Software Development

Johns Hopkins researchers show how MacBook webcams can spy on users

Research from computer science professor Stephen Checkoway and graduate student Matthew Brocker shows how the webcam on a MacBook or iMac can be activated even while the warning light remains dark.

Photo from Flickr user goobimama under Creative Commons for Attribution.

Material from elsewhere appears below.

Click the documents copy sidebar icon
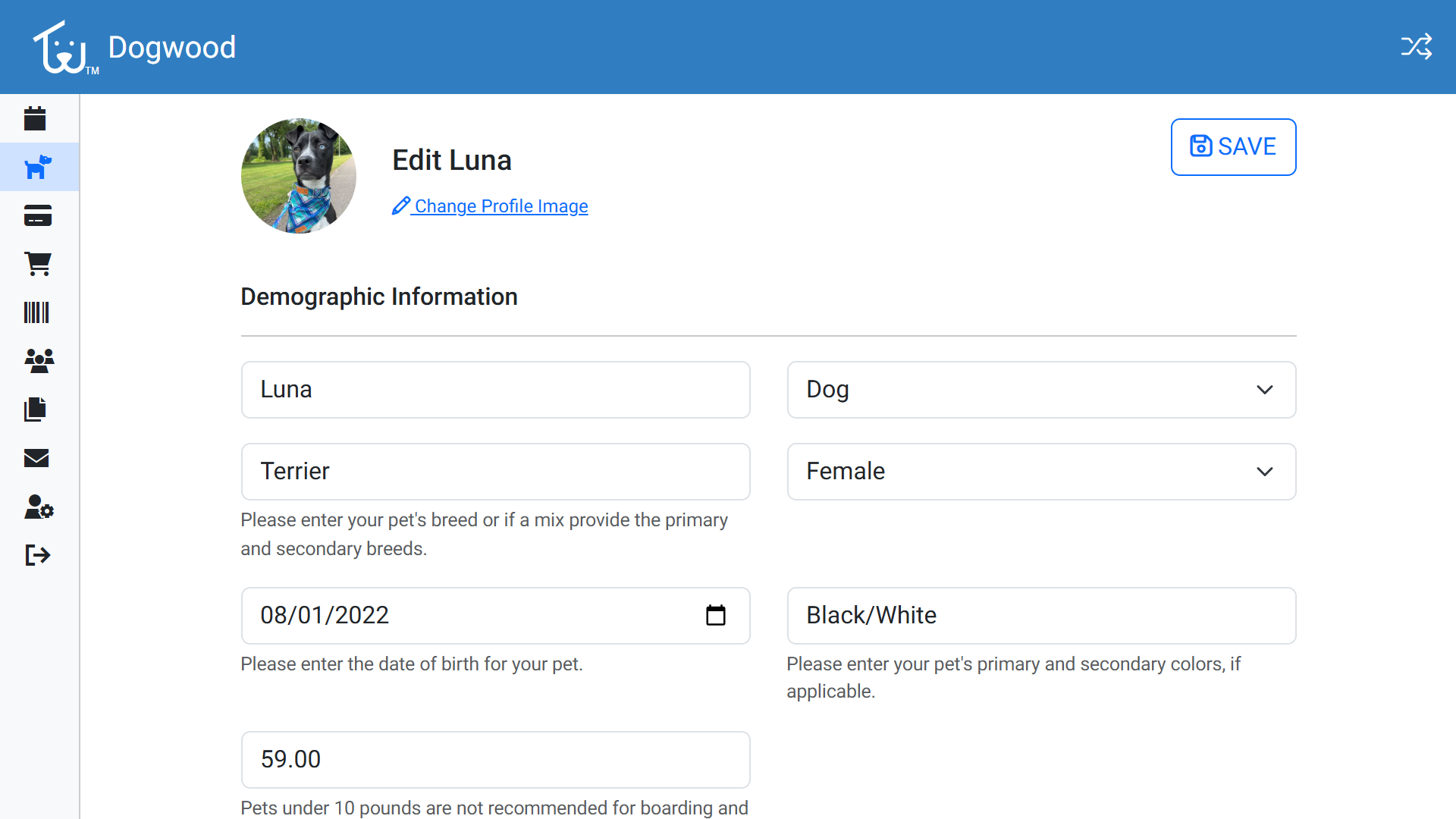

Think the built-in webcam on Apple’s MacBook is on only when the light adjacent to the camera is lit? Think again.
Research from computer science professor Stephen Checkoway and graduate student Matthew Brocker, both of the Johns Hopkins University, shows how the camera on a MacBook or iMac can be activated even while the warning LED remains dark.
A new paper co-authored by Checkoway and Brocker — “iSeeYou: Disabling the MacBook Webcam Indicator LED” — explains how the camera can be operational while the light is not. The paper is the “first public confirmation” of how it’s possible to spy on unwary MacBook users, reports the Washington Post.
Apple MacBooks and iMacs released prior to 2008 had what Checkoway and Brocker identified as a “hardware interlock” that connected the camera and the warning light, ensuring that the computer owner would know when the camera was on.
But, as the Post reports, the JHU researchers were able to circumvent the interlock:

MacBooks are designed to prevent software running on the MacBook’s central processing unit (CPU) from activating its iSight camera without turning on the light. But researchers figured out how to reprogram the chip inside the camera, known as a micro-controller, to defeat this security feature. [In the paper], Brocker and Checkoway describe how to reprogram the iSight camera’s micro-controller to allow the camera and light to be activated independently. That allows the camera to be turned on while the light stays off.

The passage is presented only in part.